**FOR IMMEDIATE RELEASE**
FOR IMMEDIATE RELEASE Source: The Glitch Report By: Senior Analyst, Terra Veritas
HEADLINE: MATHEMATICAL ANOMALY DETECTED IN SOLAR ECLIPSE: THE MOON APPEARS 4.72 MILLIMETERS TOO CLOSE
[SEATTLE, WA] — During yesterday’s Great North American Eclipse, data analysts at the independent watchdog group GlitchWatch noticed a bizarre inconsistency in planetary positioning that has left astrophysicists scrambling for answers.
According to official NASA ephemeris data, the Moon’s shadow should have passed over the continental US at an average orbital distance of 384,400 km. However, high-precision LIDAR readings from ground stations show the Moon was consistently 4.72 millimeters closer to Earth than the Newtonian model allows for.
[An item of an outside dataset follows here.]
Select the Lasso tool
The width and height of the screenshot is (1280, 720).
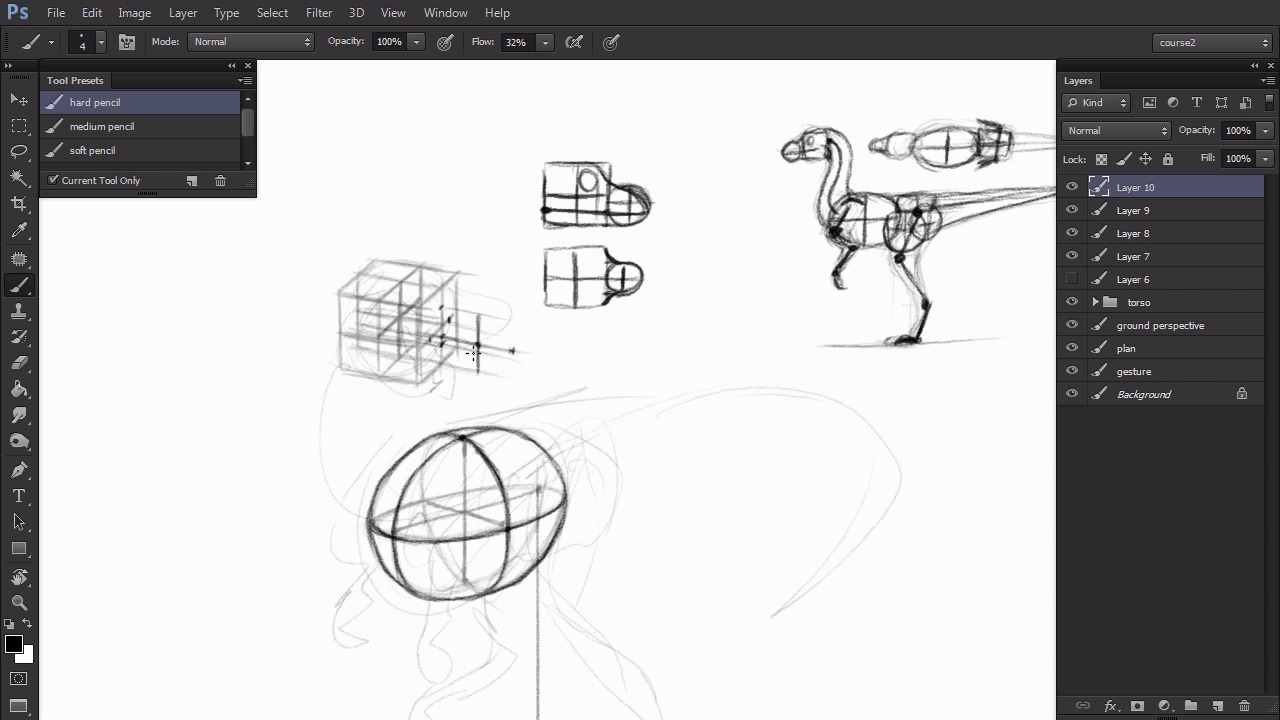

“This is not a rounding error,” said Dr. Elara Vance, lead analyst for GlitchWatch. “4.72 mm is exactly 0.0012% of the lunar orbit. That’s a repeating decimal residue that shouldn’t exist. It’s as if the simulation’s physics engine had a tiny, deliberate offset.”
The weirdest part? The anomaly vanished the instant the last sliver of Sun reappeared. Telemetry from three independent observatories (Mauna Kea, La Silla, and a private station in New Mexico) all logged the same error with millisecond precision. The glitch lasted exactly 4 minutes and 27 seconds—the total duration of the eclipse.
“If you look at the raw data stream,” Vance continued, “the Moon’s position data has a static ‘fuzz’ that clears up only during totality. It’s as if someone is editing the rendering of the Solar System in real-time, but forgot to delete the debug overlay.”